Foreign citizens who buy property in Australia and are not entitled to do so will have them forcibly sold, the Government has confirmed.

Indeed, Treasurer Scott Morrison has confirmed that he has ordered the divestment of a further 16 Australian residential properties that have been held by foreign nationals in breach of the foreign investment framework.

australiahouse200The properties were bought by people from a range of countries including the UK, Malaysia, China and Canada in Victoria, New South Wales, Queensland and Western Australia ranging in price from $200,000 to $2 million and totalling $14 million.

The Australian Government has been clamping down on foreign investors buying property and since new rules were introduces over $92 million of property has been sold. The Government is concerned that foreigners are pushing up prices for local people.

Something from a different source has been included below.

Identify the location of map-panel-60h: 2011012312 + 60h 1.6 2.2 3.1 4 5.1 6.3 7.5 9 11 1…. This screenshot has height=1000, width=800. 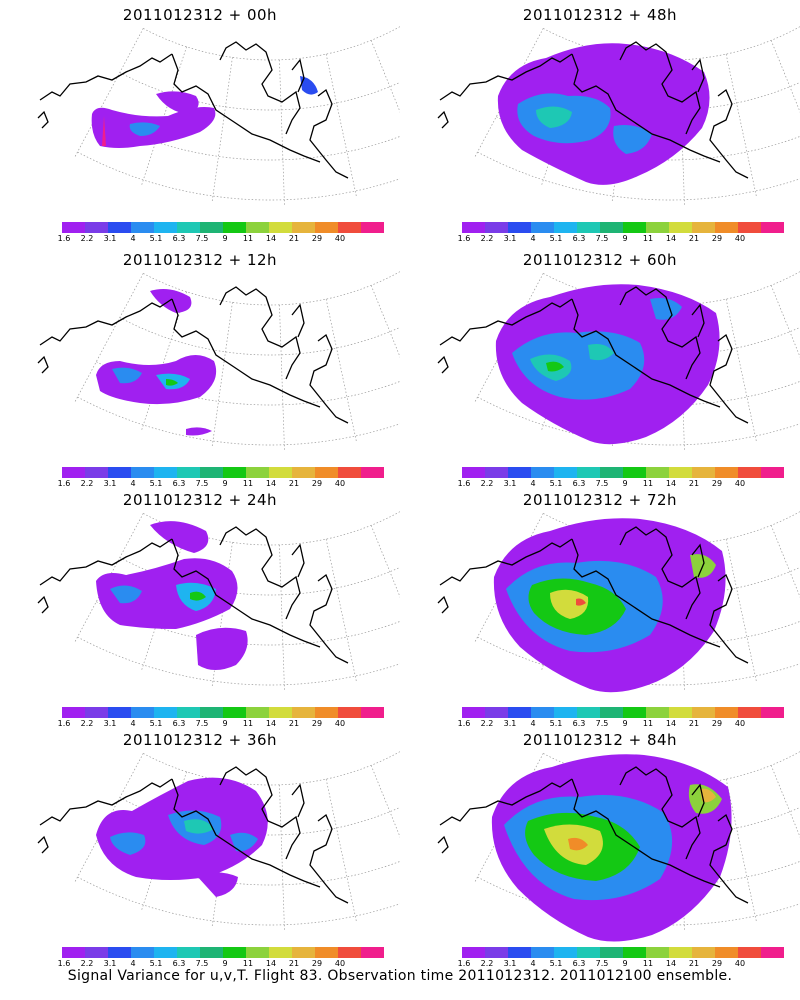
(600, 366).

‘The divestments of these 16 properties, which have a combined purchase price of over $14 million, are further evidence of the Turnbull Government’s commitment to enforcing our rules so that foreign nationals illegally holding Australian property are identified and their illegal holdings relinquished,’ Morrison said.

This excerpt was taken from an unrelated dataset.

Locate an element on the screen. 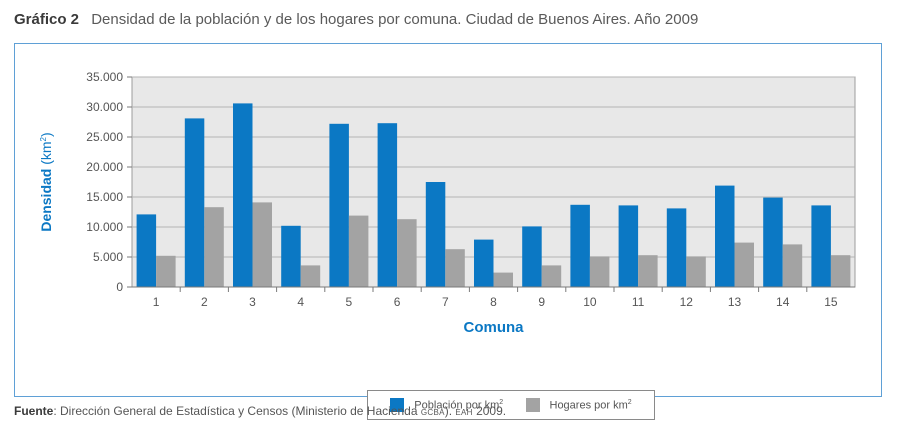 Image resolution: width=900 pixels, height=434 pixels. y-tick-label: 5.000 is located at coordinates (108, 257).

‘Foreign investment provides significant benefits for Australia but we must also ensure that such investment benefits all Australians, is in line with our rules and is not contrary to our national interest,’ pointed out.

‘The foreign investors either purchased established residential property without Foreign Investment Review Board approval, or had approval but their circumstances changed meaning they were breaking the rules,’ he added.

Since taking office in 2013, the government has forced foreign nationals to divest a total of 46 properties. Under the previous Government, no foreign nationals were forced to divest illegally held Australian property.

Increased compliance measures included transferring responsibility for residential real estate enforcement to the Australian Taxation Office (ATO) to help ensure foreign investment rules are being enforced.

Morrison said that since the transfer of responsibility to the ATO for compliance in May 2015 over 2,200 matters have been referred for investigation. Through information provided by the public, together with the ATO’s own enquiries, approximately 400 cases remain under active investigation.

A new penalty regime was introduced in December last year and since then 179 penalty notices have been issued totalling over $900,000. Penalty notices have been issued to people who have failed to obtain FIRB approval before buying property as well as for breaching a condition of previously approved applications.

Illegal real estate purchases by foreign citizens attract criminal penalties of up to $135,000 or three years’ imprisonment, or both for individuals and up to $675,000 for companies. The new rules also allow capital gains made on illegal investments to be forfeited.

‘In addition to divestments, a number of people came forward during the reduced penalty period who were not in breach and some who voluntarily sold their properties while the ATO was examining their case,’ Morrison explained.

There are at least 25 examples of foreign investors self-divesting in this way showing a change in behaviour towards more compliance with the rules and a strengthening of the program overall. While Australia welcomes foreign investment, foreign investors must comply with our laws,’ he added.